Pour toutes ces raisons, et bien d’autres encore, c’était l’endroit idéal.

Samara tira ses cheveux roux flamboyants en arrière et les attacha en queue de cheval, exposant ainsi le petit tatouage sur sa nuque, le simple et unique caractère signifiant “feu” qui se translittérait en Pinyin par Huŏ, le surnom qu’elle avait pris depuis sa défection.

Elle s’appuya contre le camion et entreprit d’examiner ses ongles en attendant le moment venu. Elle pouvait entendre la musique se rapprocher, alors que des adolescents et des jeunes adultes jouaient faux en essayant de suivre le rythme d’une caisse claire. Ils seraient bientôt à son niveau.

Derrière elle, dans la zone de chargement du camion, se trouvaient quatre hommes avec l’arme. L’attaque à La Havane s’était étonnement bien passée, facilement même. Avec un peu de chance, les gouvernements de Cuba et des USA penseraient qu’il s’était agi d’un coup d’essai, alors que leur arme avait déjà été totalement testée. Le but de l’attaque à La Havane était bien plus que ça : il s’agissait d’introduire le chaos, de semer la zizanie, de présenter l’illusion d’un avertissement qui faisait se gratter les têtes et se questionner les puissances de ce monde.

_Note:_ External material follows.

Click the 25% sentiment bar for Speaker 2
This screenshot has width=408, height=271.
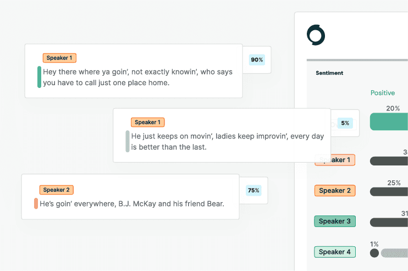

Non loin d’elle, Mischa était assise sur le trottoir derrière le camion coloré, arrachant paresseusement les mauvaises herbes qui s’étaient frayé un chemin à travers les fissures de la chaussée. Cette fille de douze ans était généralement calme, consciencieusement silencieuse et délicieusement mortelle. Elle portait un jean, des sneakers blanches et, c’en était presque drôle, un sweatshirt bleu à capuche avec le mot BROOKLYN imprimé en lettres blanches sur le devant.

“Mischa.” La fille leva ses yeux verts ternes et passifs. Samara tendit son poing fermé, et la fille ouvrit la main. “Il est bientôt l’heure,” lui dit Samara en russe, alors qu’elle déposait deux objets dans sa petite paume : des oreillettes électroniques spécialement conçues pour contrecarrer une fréquence particulière.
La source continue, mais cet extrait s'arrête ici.